Begin Material for this exercise

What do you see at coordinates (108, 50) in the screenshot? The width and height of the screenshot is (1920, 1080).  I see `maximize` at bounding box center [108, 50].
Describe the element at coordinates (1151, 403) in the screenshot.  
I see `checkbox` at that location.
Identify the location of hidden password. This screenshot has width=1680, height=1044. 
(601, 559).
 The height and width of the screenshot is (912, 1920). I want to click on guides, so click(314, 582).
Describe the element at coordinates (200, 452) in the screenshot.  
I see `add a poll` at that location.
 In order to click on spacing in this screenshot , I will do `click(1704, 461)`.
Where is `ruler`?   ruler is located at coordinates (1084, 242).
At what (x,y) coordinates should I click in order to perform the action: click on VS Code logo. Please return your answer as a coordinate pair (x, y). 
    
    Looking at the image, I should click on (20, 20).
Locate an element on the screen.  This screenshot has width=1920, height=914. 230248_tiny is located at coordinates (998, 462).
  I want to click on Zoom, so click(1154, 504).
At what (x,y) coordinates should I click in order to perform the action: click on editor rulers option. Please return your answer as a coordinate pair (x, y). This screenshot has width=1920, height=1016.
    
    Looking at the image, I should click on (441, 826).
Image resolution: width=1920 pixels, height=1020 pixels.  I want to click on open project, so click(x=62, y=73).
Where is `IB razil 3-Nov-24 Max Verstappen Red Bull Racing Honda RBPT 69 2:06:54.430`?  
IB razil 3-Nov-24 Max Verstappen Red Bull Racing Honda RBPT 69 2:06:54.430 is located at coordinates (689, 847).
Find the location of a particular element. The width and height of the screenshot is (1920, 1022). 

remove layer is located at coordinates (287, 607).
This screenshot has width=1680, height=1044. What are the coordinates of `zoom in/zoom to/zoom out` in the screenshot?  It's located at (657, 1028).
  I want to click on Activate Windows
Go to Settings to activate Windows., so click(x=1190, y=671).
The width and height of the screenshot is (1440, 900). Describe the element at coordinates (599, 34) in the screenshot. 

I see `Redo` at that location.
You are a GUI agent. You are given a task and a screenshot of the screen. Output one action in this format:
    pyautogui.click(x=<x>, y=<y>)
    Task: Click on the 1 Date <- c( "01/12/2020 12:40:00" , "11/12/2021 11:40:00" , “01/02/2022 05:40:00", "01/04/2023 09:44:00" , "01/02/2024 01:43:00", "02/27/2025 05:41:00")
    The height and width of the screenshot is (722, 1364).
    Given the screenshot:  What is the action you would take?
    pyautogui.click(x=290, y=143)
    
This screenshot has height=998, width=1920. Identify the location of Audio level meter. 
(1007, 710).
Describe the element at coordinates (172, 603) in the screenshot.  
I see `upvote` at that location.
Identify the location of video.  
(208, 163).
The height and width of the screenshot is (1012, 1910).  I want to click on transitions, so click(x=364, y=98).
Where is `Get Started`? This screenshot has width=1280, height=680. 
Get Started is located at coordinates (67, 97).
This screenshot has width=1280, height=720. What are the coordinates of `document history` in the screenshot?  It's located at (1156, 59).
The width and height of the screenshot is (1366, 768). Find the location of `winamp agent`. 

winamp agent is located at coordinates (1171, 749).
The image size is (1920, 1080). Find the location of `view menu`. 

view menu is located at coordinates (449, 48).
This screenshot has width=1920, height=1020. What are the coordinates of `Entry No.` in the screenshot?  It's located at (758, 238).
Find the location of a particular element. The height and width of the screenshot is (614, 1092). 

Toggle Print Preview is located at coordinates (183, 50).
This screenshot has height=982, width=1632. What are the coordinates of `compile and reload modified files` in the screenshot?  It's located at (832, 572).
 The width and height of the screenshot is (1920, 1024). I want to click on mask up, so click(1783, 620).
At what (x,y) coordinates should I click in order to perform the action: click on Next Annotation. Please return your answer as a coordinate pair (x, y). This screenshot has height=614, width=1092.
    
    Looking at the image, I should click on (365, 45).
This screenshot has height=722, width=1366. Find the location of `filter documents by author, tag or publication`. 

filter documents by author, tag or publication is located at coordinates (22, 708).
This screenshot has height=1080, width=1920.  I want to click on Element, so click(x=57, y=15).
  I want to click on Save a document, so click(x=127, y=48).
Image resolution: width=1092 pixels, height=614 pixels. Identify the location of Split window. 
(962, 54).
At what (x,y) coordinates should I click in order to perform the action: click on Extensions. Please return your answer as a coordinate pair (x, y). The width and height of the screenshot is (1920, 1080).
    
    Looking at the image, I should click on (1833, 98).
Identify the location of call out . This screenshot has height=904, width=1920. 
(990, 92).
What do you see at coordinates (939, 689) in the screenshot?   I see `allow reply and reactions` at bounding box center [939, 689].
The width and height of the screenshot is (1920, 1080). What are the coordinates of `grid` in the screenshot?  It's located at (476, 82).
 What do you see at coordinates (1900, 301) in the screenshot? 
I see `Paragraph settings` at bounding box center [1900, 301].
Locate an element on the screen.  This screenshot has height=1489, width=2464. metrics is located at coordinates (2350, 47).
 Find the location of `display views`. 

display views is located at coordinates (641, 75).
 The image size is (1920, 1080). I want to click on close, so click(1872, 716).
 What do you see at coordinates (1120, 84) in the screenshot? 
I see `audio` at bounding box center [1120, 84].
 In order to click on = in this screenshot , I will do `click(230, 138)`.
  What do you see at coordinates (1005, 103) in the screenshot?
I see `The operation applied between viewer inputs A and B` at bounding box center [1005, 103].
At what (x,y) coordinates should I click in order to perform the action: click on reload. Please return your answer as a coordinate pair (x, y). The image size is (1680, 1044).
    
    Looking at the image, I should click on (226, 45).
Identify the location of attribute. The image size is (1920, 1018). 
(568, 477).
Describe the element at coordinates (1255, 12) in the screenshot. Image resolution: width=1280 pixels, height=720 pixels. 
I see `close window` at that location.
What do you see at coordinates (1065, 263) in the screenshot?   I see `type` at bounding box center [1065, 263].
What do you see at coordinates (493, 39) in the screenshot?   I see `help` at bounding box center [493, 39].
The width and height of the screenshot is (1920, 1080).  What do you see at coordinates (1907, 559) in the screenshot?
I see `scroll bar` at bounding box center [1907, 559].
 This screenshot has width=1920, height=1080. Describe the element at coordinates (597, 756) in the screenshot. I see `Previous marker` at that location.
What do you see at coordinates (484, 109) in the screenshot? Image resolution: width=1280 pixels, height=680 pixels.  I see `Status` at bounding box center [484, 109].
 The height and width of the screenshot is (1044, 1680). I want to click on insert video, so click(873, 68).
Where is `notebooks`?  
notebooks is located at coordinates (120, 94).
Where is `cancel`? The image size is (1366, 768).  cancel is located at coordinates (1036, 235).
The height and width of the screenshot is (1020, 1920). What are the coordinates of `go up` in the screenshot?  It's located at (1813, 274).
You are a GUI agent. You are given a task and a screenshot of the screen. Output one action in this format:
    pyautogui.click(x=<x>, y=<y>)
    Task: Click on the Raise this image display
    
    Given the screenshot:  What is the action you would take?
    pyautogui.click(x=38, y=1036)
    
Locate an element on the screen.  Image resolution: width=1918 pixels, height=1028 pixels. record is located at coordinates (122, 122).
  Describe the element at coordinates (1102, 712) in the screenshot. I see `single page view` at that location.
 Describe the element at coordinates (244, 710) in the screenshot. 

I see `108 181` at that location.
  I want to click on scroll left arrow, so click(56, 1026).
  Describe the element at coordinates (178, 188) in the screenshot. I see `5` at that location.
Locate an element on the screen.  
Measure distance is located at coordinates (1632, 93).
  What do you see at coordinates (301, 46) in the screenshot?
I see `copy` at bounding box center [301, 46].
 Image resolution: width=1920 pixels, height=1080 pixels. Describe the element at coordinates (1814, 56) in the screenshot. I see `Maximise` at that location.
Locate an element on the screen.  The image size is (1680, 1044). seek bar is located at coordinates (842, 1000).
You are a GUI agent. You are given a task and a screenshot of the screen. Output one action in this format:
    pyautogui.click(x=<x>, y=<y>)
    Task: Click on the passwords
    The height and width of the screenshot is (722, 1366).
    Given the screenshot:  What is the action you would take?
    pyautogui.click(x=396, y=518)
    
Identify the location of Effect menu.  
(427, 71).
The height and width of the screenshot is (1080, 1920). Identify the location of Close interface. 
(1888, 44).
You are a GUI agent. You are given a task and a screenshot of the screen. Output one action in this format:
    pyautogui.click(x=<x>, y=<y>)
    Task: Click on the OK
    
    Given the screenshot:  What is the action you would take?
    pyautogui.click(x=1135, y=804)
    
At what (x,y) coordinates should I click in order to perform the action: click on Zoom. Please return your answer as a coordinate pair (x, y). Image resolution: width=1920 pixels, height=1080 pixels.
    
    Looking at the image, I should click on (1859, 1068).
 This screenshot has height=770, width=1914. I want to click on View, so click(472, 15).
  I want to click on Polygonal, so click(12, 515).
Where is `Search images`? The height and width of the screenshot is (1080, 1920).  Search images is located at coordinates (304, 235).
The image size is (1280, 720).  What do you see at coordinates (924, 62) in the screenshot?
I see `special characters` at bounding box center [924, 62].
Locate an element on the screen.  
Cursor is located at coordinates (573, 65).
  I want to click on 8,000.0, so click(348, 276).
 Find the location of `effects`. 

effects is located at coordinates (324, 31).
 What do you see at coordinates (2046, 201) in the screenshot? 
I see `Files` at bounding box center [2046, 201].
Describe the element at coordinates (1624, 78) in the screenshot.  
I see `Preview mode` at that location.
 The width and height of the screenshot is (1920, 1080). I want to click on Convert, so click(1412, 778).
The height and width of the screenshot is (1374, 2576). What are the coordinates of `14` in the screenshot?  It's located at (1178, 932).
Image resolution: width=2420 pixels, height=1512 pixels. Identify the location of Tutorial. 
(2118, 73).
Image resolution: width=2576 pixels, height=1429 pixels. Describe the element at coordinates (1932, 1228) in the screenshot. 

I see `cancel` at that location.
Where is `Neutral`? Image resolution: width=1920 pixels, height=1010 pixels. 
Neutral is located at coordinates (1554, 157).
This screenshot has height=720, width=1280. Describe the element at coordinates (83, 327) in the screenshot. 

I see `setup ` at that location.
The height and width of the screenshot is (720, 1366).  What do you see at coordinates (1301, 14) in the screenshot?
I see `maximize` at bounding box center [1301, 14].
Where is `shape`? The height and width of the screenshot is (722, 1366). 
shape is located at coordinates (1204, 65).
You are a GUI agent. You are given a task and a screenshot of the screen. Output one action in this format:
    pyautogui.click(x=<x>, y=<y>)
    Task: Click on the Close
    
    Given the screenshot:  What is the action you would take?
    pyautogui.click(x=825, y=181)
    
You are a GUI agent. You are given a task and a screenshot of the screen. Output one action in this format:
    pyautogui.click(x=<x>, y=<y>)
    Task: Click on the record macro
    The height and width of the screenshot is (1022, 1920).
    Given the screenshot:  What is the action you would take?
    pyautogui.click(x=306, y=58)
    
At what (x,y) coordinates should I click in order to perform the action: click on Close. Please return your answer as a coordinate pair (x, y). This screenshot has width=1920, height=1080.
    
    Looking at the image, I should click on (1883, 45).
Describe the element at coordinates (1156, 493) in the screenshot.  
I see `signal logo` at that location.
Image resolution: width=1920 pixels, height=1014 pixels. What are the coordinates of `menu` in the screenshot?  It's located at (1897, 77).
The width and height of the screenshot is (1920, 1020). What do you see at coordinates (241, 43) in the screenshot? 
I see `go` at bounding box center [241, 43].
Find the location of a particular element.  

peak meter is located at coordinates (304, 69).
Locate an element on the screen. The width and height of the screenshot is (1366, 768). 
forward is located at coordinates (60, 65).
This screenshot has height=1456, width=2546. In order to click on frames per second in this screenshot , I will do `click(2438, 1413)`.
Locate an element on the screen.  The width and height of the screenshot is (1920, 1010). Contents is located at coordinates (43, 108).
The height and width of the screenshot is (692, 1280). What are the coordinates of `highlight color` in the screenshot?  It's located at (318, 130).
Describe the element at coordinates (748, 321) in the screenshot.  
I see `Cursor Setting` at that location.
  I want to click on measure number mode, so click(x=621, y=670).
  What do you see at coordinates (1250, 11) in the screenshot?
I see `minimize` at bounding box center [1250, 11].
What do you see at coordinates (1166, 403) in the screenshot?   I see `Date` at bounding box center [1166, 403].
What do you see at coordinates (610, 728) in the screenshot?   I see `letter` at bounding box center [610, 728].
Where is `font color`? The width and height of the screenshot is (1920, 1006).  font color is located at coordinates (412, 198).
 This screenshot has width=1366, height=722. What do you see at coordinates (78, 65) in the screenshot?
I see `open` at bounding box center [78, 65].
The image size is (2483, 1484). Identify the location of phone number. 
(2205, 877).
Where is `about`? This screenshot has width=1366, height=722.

End Material for this exercise

Edit the entries from the line with "coordinates (304, 235)." to the line with "I want to click on 8,000.0, so" by changing "image size" to "screenshot size". Keep everything else in those lines unchanged.

Where is `Search images`? The height and width of the screenshot is (1080, 1920).  Search images is located at coordinates (304, 235).
The screenshot size is (1280, 720).  What do you see at coordinates (924, 62) in the screenshot?
I see `special characters` at bounding box center [924, 62].
Locate an element on the screen.  
Cursor is located at coordinates (573, 65).
  I want to click on 8,000.0, so click(348, 276).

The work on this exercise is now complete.